[GSoC 2024] Hardware virtualization for Haiku’s QEMU port

Blog post by dalme on Sat, 2024-05-11 19:08

Introduction

Hi there! I’m Daniel Martin (aka dalme) and I’m a final year undergraduate student at Complutense University of Madrid (Spain). I’ve been accepted into Google Summer of Code and I’ll be working to bring hardware virtualization to Haiku, a project that has been in the GSoC ideas list for around a decade. I’ll be mentored by scottmc and waddlesplash.

Project overview

QEMU is a virtual machine which allows running an operating system inside of another. While there already is a Haiku port, it currently does not support any acceleration system through native virtualization (through Intel VT-x and AMD SVM). This makes it too slow for many uses, due to having to emulate the guest OS on software. Fixing this would allow Haiku users to run another system, such as Windows or Linux, at almost native speed. This would make using Haiku as primary operating system a viable approach for more people since they could effectively run applications that are not yet available on Haiku.

Other operating systems achieve native virtualization by using a driver that turns the OS into a hypervisor: Linux uses their own KVM (which has been ported to FreeBSD and Illumos), FreeBSD has bhyve (this actually implements the whole virtual machine, not only the virtualization layer. It was developed a few years after their KVM port), NetBSD and DragonFlyBSD use NVMM and Intel released one called HAXM (although this one has been abandoned by Intel and only supports their machines anyway).
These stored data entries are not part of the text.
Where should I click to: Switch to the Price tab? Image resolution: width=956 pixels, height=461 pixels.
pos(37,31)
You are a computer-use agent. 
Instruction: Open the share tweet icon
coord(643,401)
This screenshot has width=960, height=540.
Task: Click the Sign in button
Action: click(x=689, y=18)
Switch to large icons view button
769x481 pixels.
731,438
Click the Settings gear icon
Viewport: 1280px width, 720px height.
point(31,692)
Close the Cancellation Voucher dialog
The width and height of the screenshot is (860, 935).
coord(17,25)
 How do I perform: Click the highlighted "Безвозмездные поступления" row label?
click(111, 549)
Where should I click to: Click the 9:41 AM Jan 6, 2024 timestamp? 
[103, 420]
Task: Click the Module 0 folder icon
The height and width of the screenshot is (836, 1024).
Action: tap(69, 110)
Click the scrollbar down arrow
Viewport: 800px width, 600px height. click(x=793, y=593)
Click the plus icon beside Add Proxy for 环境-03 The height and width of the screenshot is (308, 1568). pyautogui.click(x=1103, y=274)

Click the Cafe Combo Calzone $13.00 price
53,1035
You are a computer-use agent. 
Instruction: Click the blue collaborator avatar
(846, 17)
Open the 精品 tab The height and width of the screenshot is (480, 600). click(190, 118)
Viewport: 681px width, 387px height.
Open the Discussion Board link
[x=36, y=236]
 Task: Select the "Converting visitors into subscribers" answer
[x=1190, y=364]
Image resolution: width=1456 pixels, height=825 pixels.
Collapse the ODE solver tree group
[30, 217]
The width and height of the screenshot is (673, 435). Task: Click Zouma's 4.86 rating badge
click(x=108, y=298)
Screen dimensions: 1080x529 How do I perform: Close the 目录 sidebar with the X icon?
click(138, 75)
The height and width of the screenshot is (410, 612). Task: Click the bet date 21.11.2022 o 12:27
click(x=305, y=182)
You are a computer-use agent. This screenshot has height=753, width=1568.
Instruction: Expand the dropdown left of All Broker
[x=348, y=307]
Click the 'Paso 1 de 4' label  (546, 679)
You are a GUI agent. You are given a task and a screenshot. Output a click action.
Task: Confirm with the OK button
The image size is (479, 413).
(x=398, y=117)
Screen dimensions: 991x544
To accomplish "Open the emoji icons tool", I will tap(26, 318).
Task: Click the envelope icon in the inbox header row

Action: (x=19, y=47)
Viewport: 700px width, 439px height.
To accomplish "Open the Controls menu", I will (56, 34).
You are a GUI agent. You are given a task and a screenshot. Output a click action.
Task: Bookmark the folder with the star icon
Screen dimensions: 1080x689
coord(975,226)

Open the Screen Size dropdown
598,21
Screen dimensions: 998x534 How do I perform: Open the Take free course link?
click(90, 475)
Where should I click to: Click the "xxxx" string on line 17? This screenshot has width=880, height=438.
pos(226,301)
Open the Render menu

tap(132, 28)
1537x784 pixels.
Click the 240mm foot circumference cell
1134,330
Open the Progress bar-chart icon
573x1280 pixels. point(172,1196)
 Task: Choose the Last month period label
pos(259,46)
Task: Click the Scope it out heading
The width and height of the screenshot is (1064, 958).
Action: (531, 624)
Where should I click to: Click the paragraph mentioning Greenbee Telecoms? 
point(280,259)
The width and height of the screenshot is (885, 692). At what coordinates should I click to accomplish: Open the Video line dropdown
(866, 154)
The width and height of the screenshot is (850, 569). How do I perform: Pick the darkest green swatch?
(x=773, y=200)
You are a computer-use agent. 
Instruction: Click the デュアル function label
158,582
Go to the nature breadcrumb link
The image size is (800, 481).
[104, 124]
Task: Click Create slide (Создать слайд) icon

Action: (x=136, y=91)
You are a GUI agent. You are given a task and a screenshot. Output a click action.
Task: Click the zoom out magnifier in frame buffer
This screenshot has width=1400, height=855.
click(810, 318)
Of all of this, NVMM is the simplest of them all and probably the easiest to port. Its written in C and supports both Intel (VMX) and AMD (SVM) machines. QEMU already has support for it, so that’s another plus for it. Despite its simplicity it currently supports any major operating system out there and it can support up to 128 virtual machines, each having a maximum of 256 CPUs and 128GB of RAM.

Goals

Port the NVMM driver

The main component of NVMM is a 10k lines of code formed by a frontend and backend. The frontend just allows to handle virtualization in a machine-independent manner, while the backend is essentially a driver that talks to the virtualization hardware to run the frontend requests while dealing with any implementation-specific details. Currently NVMM supports two backends: Intel VT-x and AMD SVM (both for x86). This is a UNIX-style driver, so its interface is a device file, that can be talked to using filesystem calls. In our case this is mainly through ioctl().

My original proposal stated that I would be porting only the VMX (Intel VT-x) backend, since that’s the hardware I have, but waddlesplash owns an AMD machine so we’ll be porting both.

Port libnvmm

libnvmm is a C library that provides a friendly interface to talk to NVMM (instead of using ioctl()). In addition to that it also brings an instructor emulator, an instruction decoder and a MMU. These components are not necessary for the virtualization to work but are a great help for developing applications that leverage NVMM’s capabilities. In fact, QEMU uses libnvmm to deliver NVMM support.

The library comes with a small test suite that may help us debugging NVMM.

Make QEMU port capable of accelerating virtual machines

As I already said QEMU currently supports NVMM acceleration. At this point we’ll have to do some extensive testing to make sure everything works as expected and fix any bug that appears.

Final remarks

There is a forum thread for this project. Also, because of the amount of commits this is going to involve we’re conducting development at a GitHub repository instead of Gerrit (development branch is called nvmm).

Last but not least, I would like to thank Haiku for choosing me as a GSoC participant. I’m looking forward to a very productive summer!